Seja como for, o governo português continua desesperadamente à espera da OPA (Oferta Pública de Aquisição) do MPLA sobre Portugal. Que importa que Angola seja de facto, que não formalmente, uma ditadura? Sim, o que é que isso importa tanto para o governo português supostamente socialista (antes social-democrata e democrata-cristão) ou para um presidente da República agora eleito?

A única coisa que conta são os negócios e as negociatas, que é um bem muito – mas muito – superior aos direitos humanos, à democracia, à liberdade, à cidadania. Reconheça-se, contudo, que a hipocrisia não é uma característica específica de Portugal, se bem que tenha nele alguns dos seus mais latos expoentes.

E como Angola é um país rico, ninguém se atreve a perguntar a António Costa e Marcelo Rebelo de Sousa (como não se atreveram antes a perguntar a Passos Coelho, Cabaco Silva ou Paulo Portas) se acham que Angola respeita os direitos humanos. Além disso, como não poderia deixar de ser, hoje Paulo Portas continua a não ver o que se passa mas amplia o que gostava que se passasse. Vai daí não se cansa de enaltecer os méritos do regime angolano.

É claro que em Angola, tal como nos restantes países da Lusofonia, existem muitos seres humanos que continuam a ser gerados com fome, nascem com fome e morrem, pouco depois, com fome. Mas, é claro, morrem em português… o que significa um êxito também para o Portugal de Paulo Portas.
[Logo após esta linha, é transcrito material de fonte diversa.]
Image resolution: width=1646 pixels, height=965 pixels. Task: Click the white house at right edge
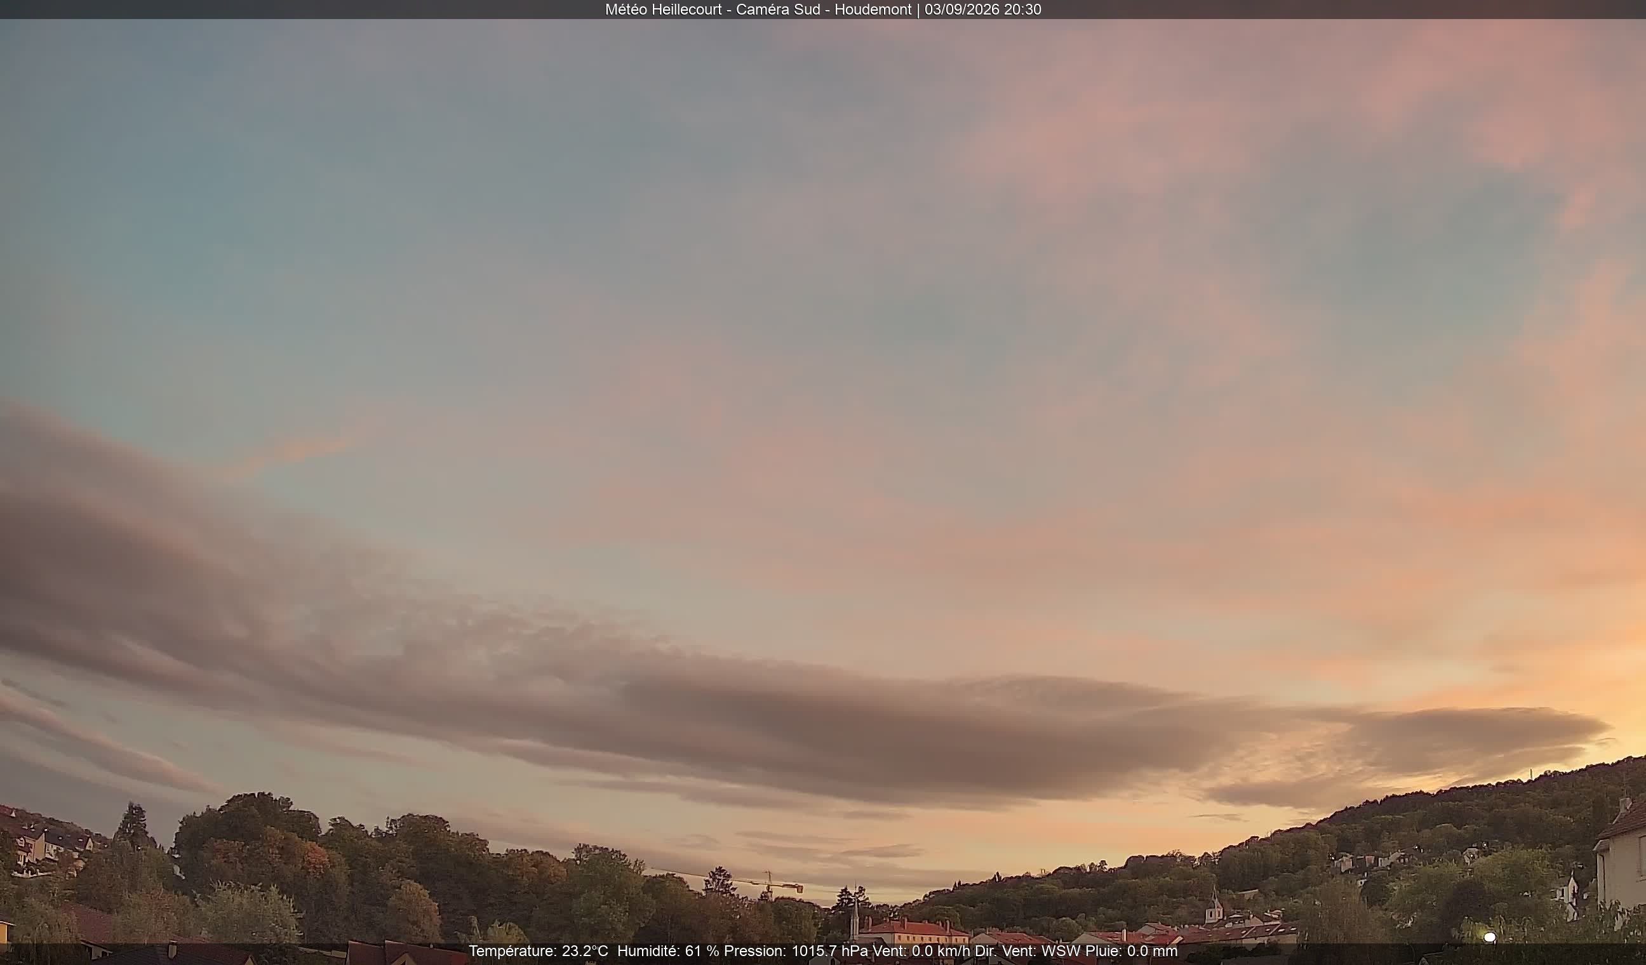[1620, 857]
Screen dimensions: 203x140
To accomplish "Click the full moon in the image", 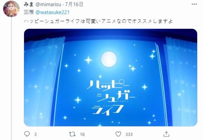I will [109, 59].
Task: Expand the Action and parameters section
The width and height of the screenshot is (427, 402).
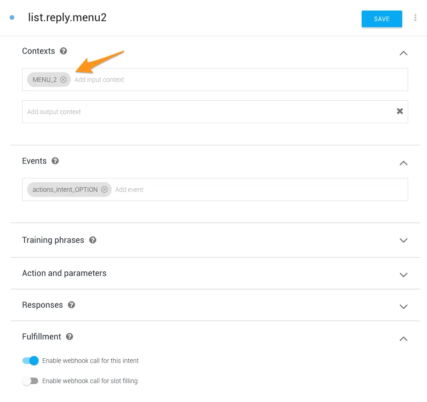Action: 404,275
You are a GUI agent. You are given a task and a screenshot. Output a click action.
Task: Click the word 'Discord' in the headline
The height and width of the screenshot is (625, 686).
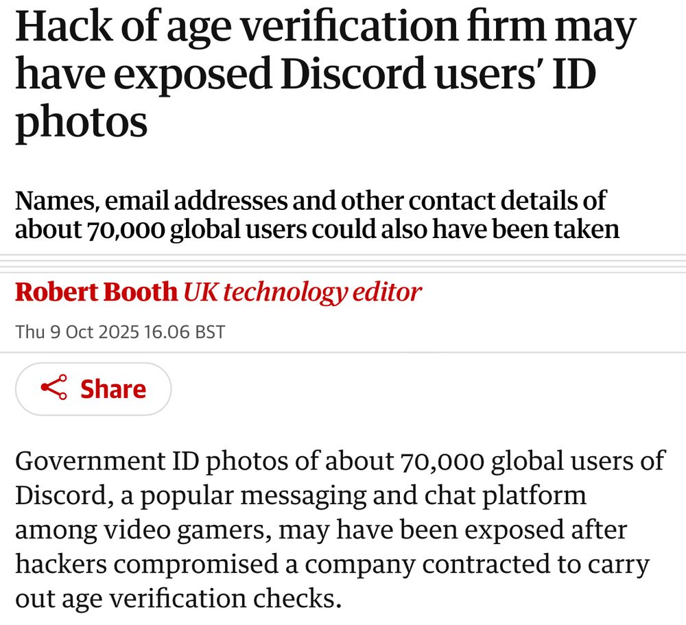(x=353, y=73)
Paulo Portas, tal como Cavaco Silva, Passos Coelho, José Sócrates e António Costa, tem razão. O importante é mesmo os famintos e miseráveis da Lusofonia saberem dizer, em bom português, “não conseguimos viver sem comer”. Continuarão, como até aqui, sem comida, sem medicamentos, sem aulas, sem casas, mas as organizações internacionais vão perceber o que eles dizem.